At the end of the debriefing time, Erica, (my colleague, one of the facilitators, and an Indigenous woman) told us something one of her elders had used to comfort her in the light of the election results.

[I paraphrase] "Maybe you'll find it sad, but it helped me", she told us.

She proceeded to read something on her phone that said "Natives have suffered under every single president of the United States."

That really shook me out of my fog. Obviously this is not a good thing, It really sucks. But it is a reminder to white people such as myself that minorities have suffered from systemic forms of oppression since the beginning of the U.S. The election of one person, or even several people, thus far has not changed this. It is up to people like me to challenge the status quo, to join in the fight that has been going on for centuries.  As my buddy (I wish) Lin-Manuel Miranda wrote in Hamilton, "We will never be truly free, until those in bondage have the same rights as you and me".

I carry this with me with deeper conviction than ever before. I also carry with me the acknowledgment that I could go back to ignoring politics, because even though I am a woman, I am also a white person. I don't have to see my privileged if I don't want to. But I am fighting to remain in the grey area, the area beyond white guilt that challenges me to think of practical way to be an advocate and an ally to and with women, people of color, Muslims, the LBGTQ community, people with disabilities, veterans, immigrants, refugees, the undocumented and everyone else that my president-elect has publicly insulted, threatened and shamed.

It's hard work. But it's important work.
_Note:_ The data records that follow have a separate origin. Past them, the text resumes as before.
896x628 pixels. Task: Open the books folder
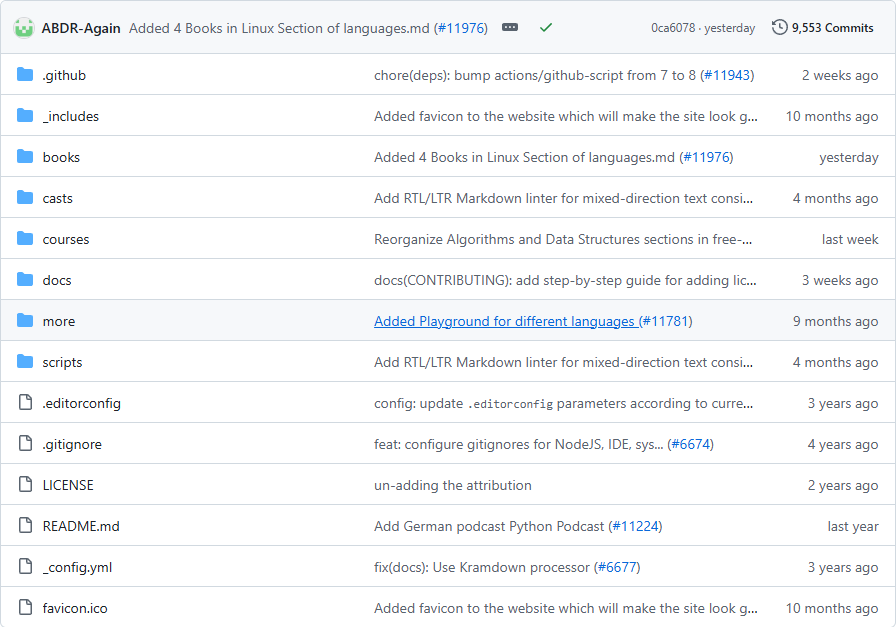[61, 157]
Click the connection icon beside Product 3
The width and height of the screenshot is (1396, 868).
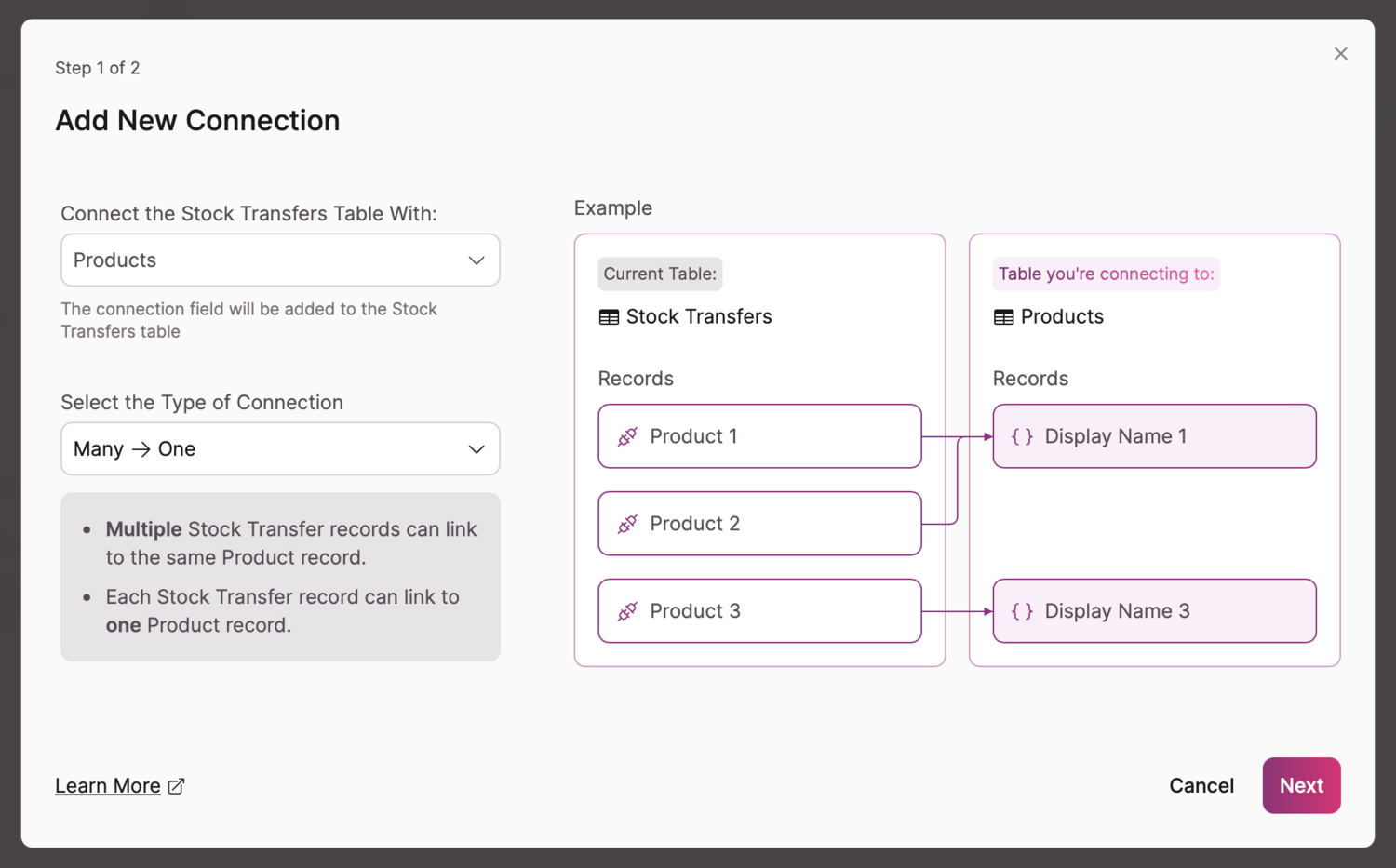point(627,611)
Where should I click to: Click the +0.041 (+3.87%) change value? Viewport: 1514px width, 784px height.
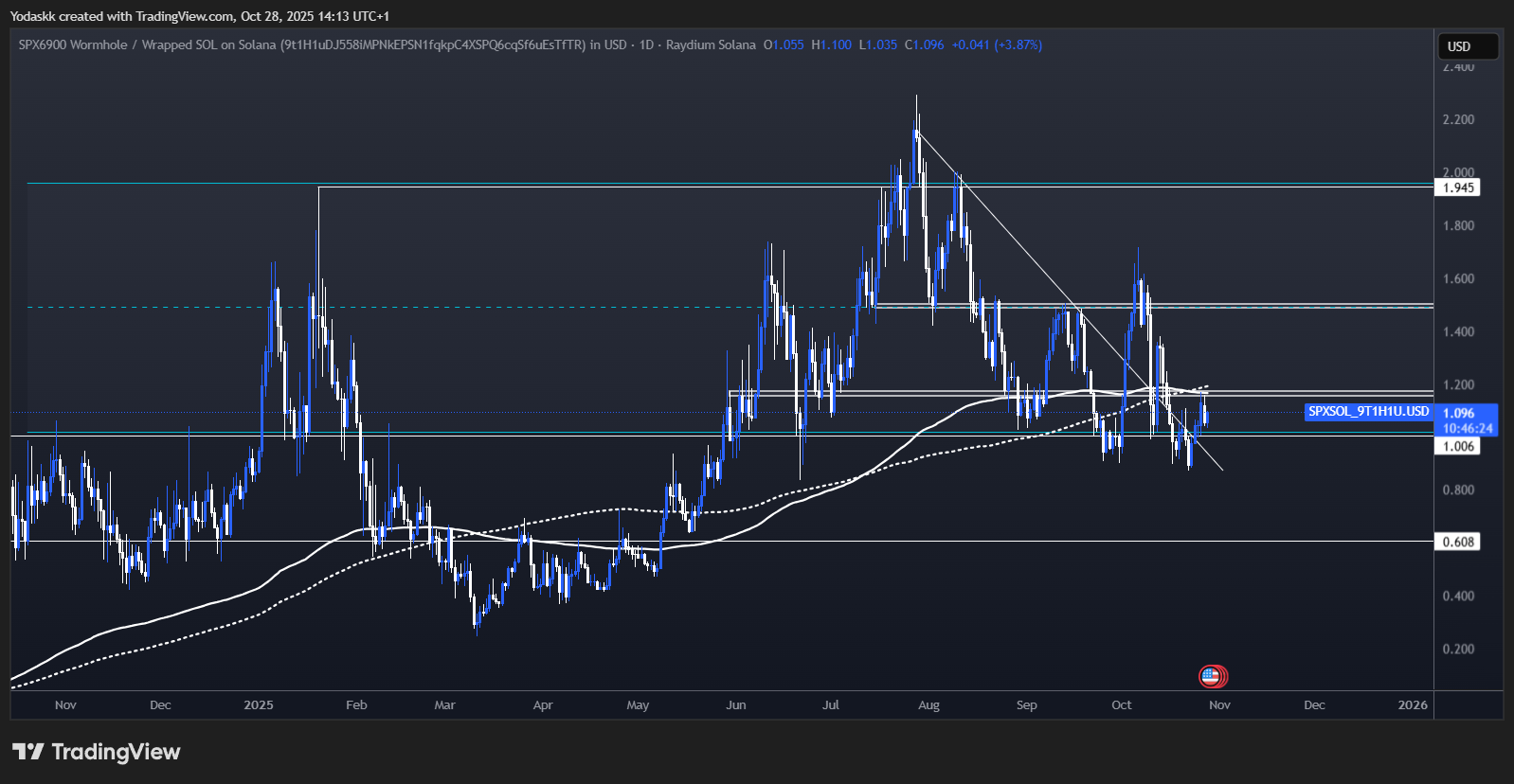click(997, 45)
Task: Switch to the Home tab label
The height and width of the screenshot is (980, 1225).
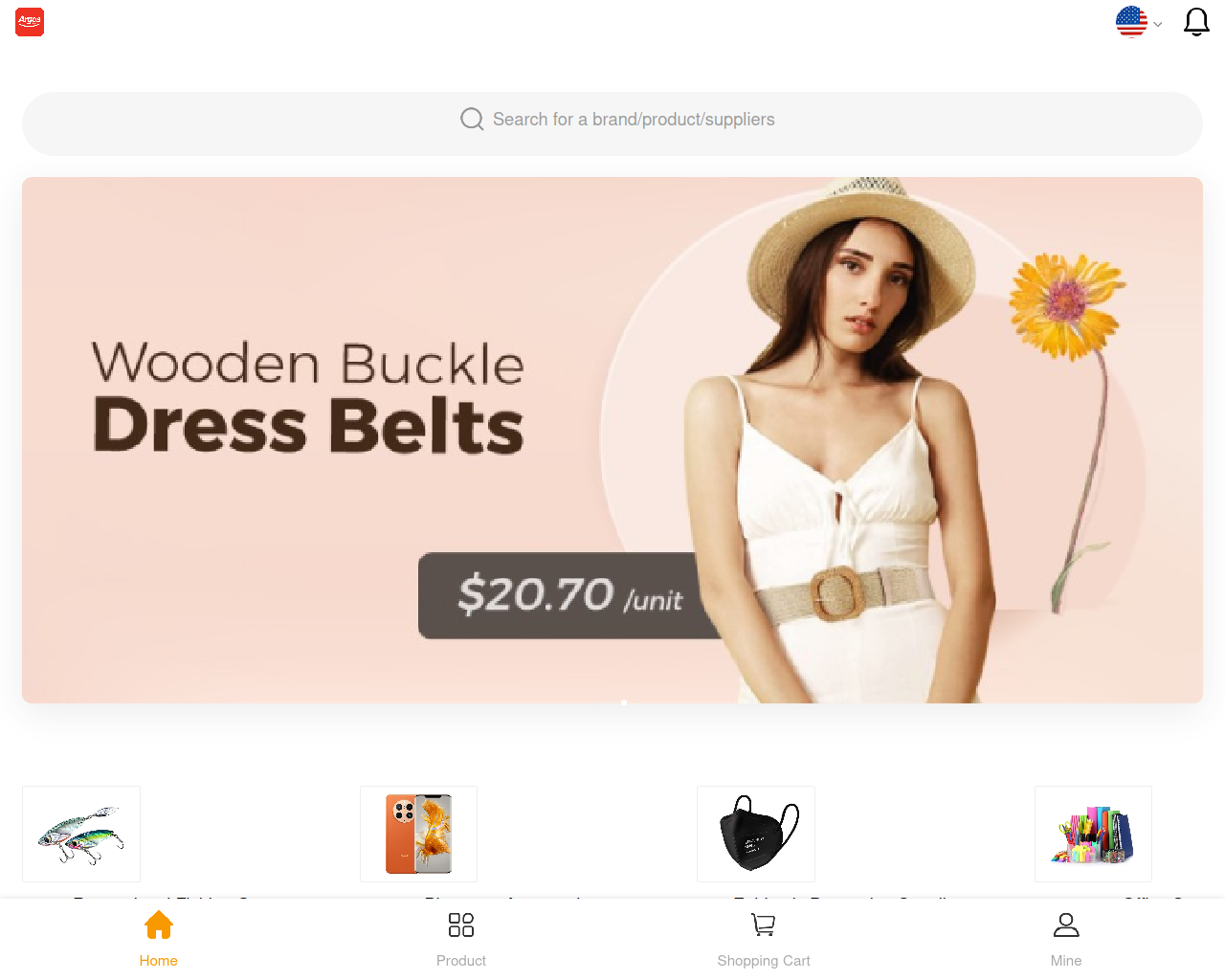Action: [x=159, y=961]
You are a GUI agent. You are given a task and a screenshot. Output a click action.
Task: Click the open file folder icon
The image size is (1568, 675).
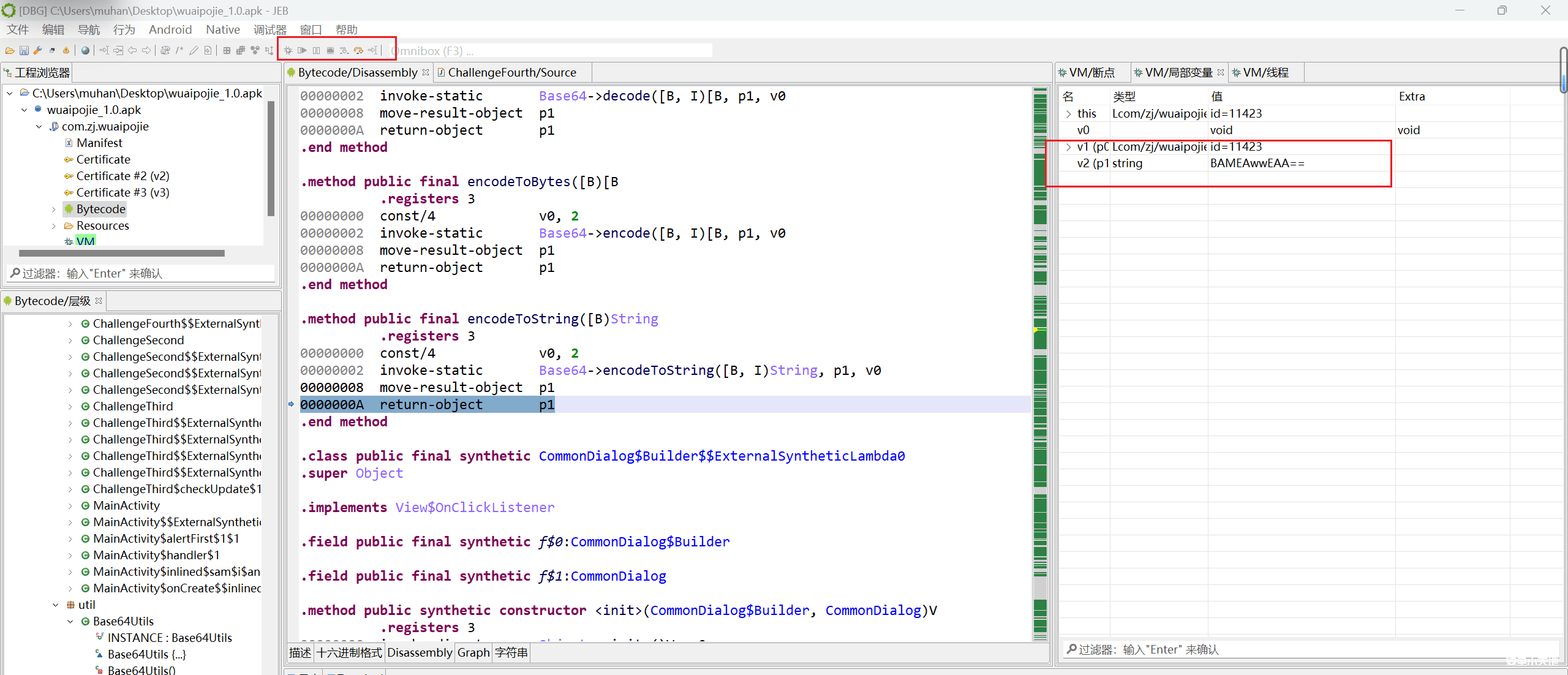(10, 51)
And as a white person, I am committed learning as much as I can, to speak up and to get in the way.

Out of all the scripture that's been quoted at one another on social media this week, something did stand out to me. An African American woman wrote that what she needed was people to be willing to "sit with Job." When people are suffering, we would be wise to sit with them and not try to dismiss their reality as being "out of touch" or unimportant.

When a group of Muslim women are crying outside of friend's apartment complex the morning after the election, that is significant. We would be wise to sit with them.

When my sister's first graders (many of whom come from Muslim, Refugee, and Immigrant families) come off the bus Wednesday morning crying because they are scared they'll be sent anyway, that is significant. We would be wise to sit with them.

When African American friends wake up Wednesday morning in tears and share their despair on social media, that is significant. We would be wise to sit with them.

When women who have been sexual abused share their stories and their anger at their president-elect who perpetuates rape culture and dismisses their trauma by saying it's "just locker room talk", that is significant. We would be wise to sit with them.

When a Native grandmother shares that her grandchildren on on the front lines in North Dakota getting their wrists broken multiple times by the police, that is significant. We would be wise to sit with them.

And when all the Jobs in our lives and communities are ready to stand again, we would be wise to rise up with them.

I tell myself, and you, the same thing my sister told her students: Be brave because you are important. Be kind because everyone else is important too.

Now as "my friend" Leslie Knope says, "find your team, and get to work."